III. Whether money is Church Property
Church Property includes all assets owned by the Church. All funds raised by a Church are property of the Church. However, property is classified by law as either: real or immovable; or personal or movable. (Black’s Law Dictionary, Fifth Edition).
Money since it is movable is considered "personal". Personal property in its broadest legal signification includes everything the subject of ownership not being land or any interest in land, as goods, chattels, money, notes, bonds, stocks and choses in action, generally including tangible property.
Real property is defined as a land, and generally whatever is erected or growing upon or affixed to land (appurtenances).
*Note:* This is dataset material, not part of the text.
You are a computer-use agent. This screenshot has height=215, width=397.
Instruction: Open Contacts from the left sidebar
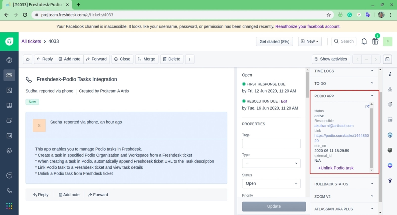(x=9, y=90)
Paragraph 498, refers to a “place of worship” which is interpreted as a building or facility.
Thus, the Board of Trustees has charge over land, buildings and facilities with all its appurtenances or that which is an accessory, appended or annexed to the land. Thus, the Church Property referred to in Paragraph 498 refers to "real property" and does not include money.
BY ORDER OF THE JUDICIAL COUNCIL THIS 24TH DAY OF JULY, 2003.